Malatya’nın tarihi mahallelerinden birinde, mütevazı bir kahvehanede geçen bir hikaye… Kahvehanenin köşesinde, yılların izini taşıyan bir radyo kaset çalar dururdu. Bu eski dost, Malatya’nın geçmişini ve hatıralarını saklayan bir hazine gibiydi. Mahallenin sakinlerinden, yaşlı Ali Efendi, elinde eski bir kasetle kahvehaneye girdi bir gün. Ahşap sandalyelerin üzerine oturmuş gençler, Ali Efendi’yi görünce merakla ona yaklaştılar.
“Ali Efendi, bu kasetin hikayesini anlatır mısın bize?” diye sordular.
Ali Efendi, gülümseyerek gençlerin yanına oturdu ve kaseti gösterdi. “Bu kaset, Hasan Durak’a ait,” dedi. “Bir zamanlar burada herkesin dinlediği şarkılar ve hikayeler vardı. Özellikle ‘Kurban olam Beydağı’nın karısın’ parçası, Malatya’nın ruhunu yansıtır.”
Gençlerden biri, kaseti radyo kaset çalara yerleştirmek için aldı. Ancak, kasetin şeridinin dışarıda olduğunu fark etti. “Bu kaseti tamir etmemiz lazım,” dedi ve dikkatlice şeridi düzeltti. Kaseti yerleştirip radyo çaları açtığında, nostaljik bir müzik kahvehaneyi doldurdu. Hasan Durak’ın sesi, kahvehanedeki herkesi derin bir geçmiş yolculuğuna çıkardı.
Ali Efendi, gözleri dolu dolu gençlere dönerek konuşmaya devam etti. “Bu şarkılar, Malatya’nın ruhunu, dostluklarını ve yaşanmışlıklarını anlatır. Hasan Durak’ın sesi, bizlere eski günlerin sıcaklığını hatırlatır,” dedi.
Gençlerden biri, “Ali Efendi, biz de bu hikayeleri gelecekte çocuklarımıza anlatacağız,” dedi. Ali Efendi, “Unutmayın evlatlar, her neslin kendi hikayeleri vardır. Ama önemli olan, bu hikayeleri unutmamak ve yaşatmak,” diye öğüt verdi.

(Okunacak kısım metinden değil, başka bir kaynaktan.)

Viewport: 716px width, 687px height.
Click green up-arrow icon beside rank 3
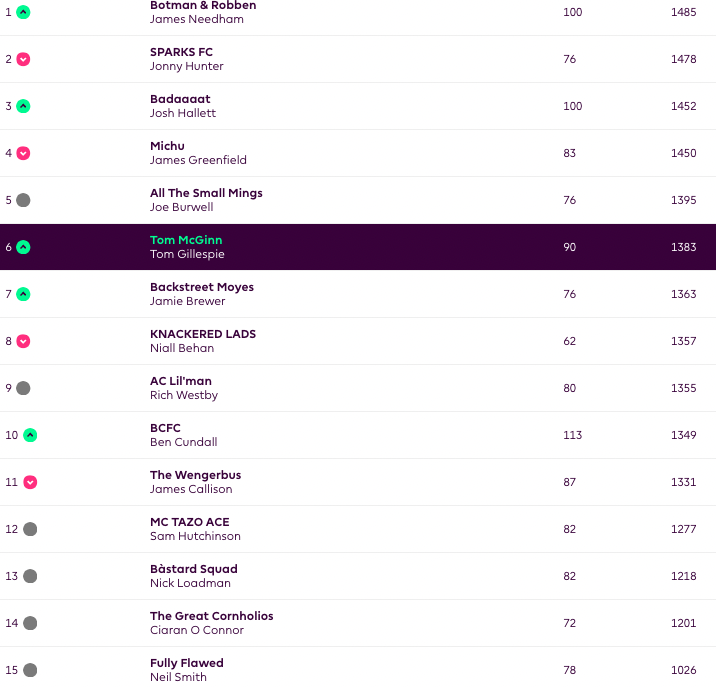coord(23,106)
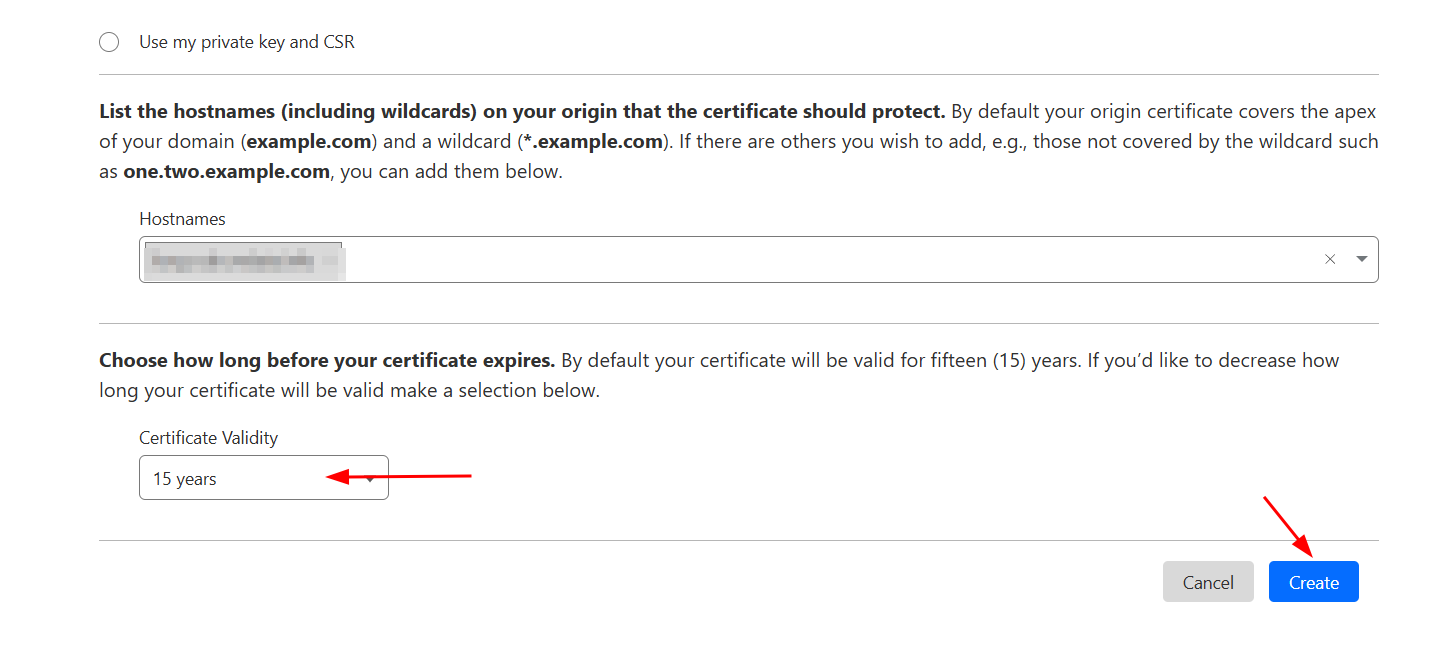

Kahvehanede herkes, bu nostaljik anın tadını çıkardı. Eski kaset, sadece bir müzik kaydı değildi; Malatya’nın geçmişine açılan bir pencereydi. Bu hikaye, şehrin sıcaklığını, dostluğunu ve hatıralarını geleceğe taşıyan bir miras olarak kalacaktı. Ali Efendi’nin anlattıkları, gençlerin hafızasında derin izler bıraktı. Her biri, Malatya’nın efsanevi geçmişini bir kez daha yaşamanın mutluluğuyla doldu.